El llamado episodio aparentemente letal, también conocido como apnea del lactante, consiste en cuadros en los que el lactante realiza pequeñas pausas respiratorias, de unos cinco a quince segundos, que llaman mucho la atención ya que puede presentar cambio de coloración en el que la piel puede adquirir un tono azulado o pálido, un mal tono muscular y un mal aspecto en general. A veces el niño puede presentar movimientos de extremidades que son percibidos como alarmantes por los padres, que tienen la sensación de que el niño parece que se está muriendo. Es, por lo tanto, un cuadro bastante llamativo y que puede generar una considerable alarma, bastante justificada, en el entorno familiar. Sin embargo, y a pesar de la sensación de enorme gravedad que producen, estos episodios duran poco y el niño se recupera tras ellos. En todo caso y ante la presencia de uno siempre se debe acudir a un servicio de urgencias.
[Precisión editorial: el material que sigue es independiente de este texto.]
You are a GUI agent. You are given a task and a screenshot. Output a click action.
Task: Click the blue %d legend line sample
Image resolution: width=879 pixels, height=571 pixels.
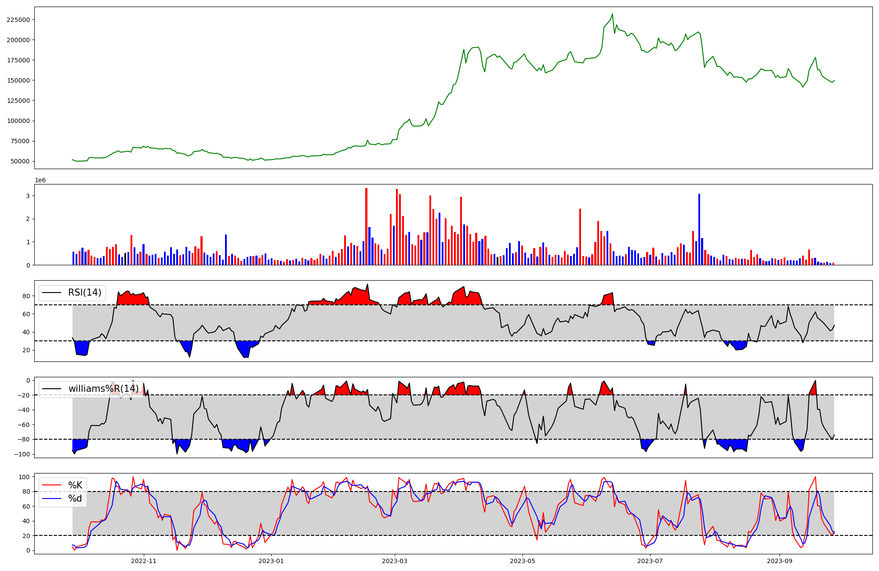tap(51, 499)
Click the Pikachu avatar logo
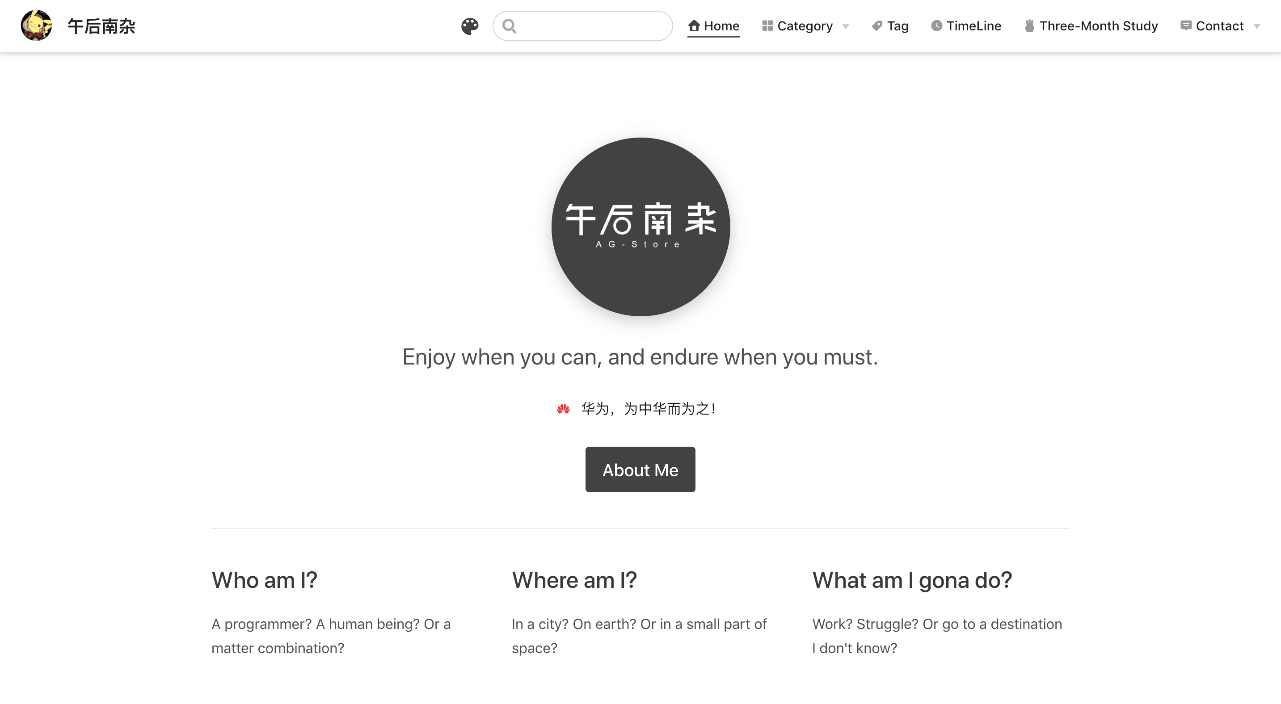 (36, 25)
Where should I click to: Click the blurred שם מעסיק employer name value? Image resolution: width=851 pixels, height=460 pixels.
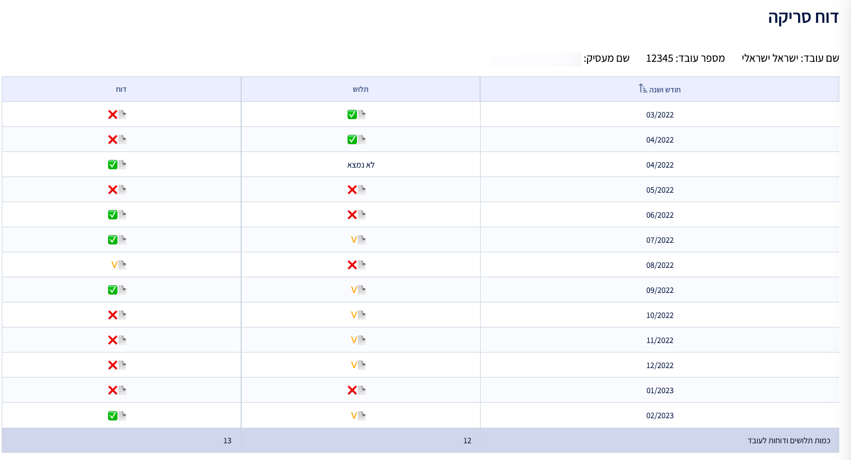click(536, 58)
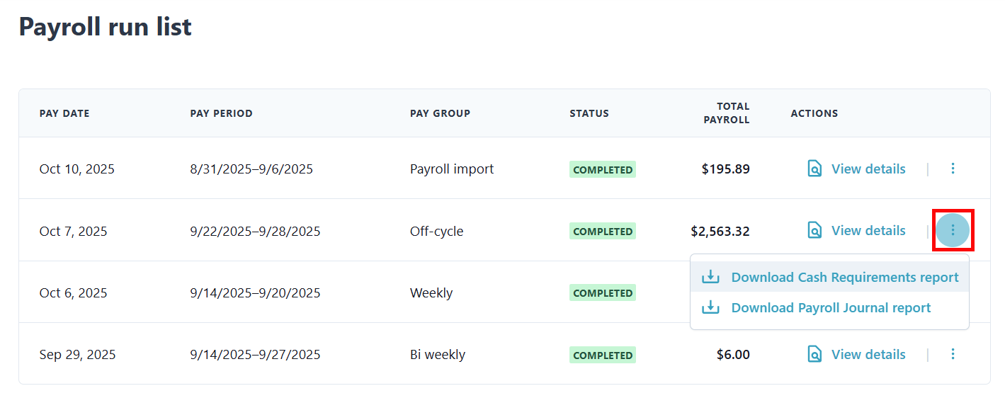Open three-dot actions menu for Sep 29 run
The width and height of the screenshot is (1005, 398).
953,354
Estos episodios no suelen ser letales a pesar de su apariencia, pero es cierto que podrían estar relacionados con el Síndrome de muerte súbita del lactante. Los episodios aparentemente letales son más frecuentes que los de muerte súbita, se ven en niños de menor edad y predominan durante el día, mientras que los episodios de muerte súbita suelen ser nocturnos. En este post se explican una serie de aspectos que nos ayudan a conocer mejor los episodios aparentemente letales.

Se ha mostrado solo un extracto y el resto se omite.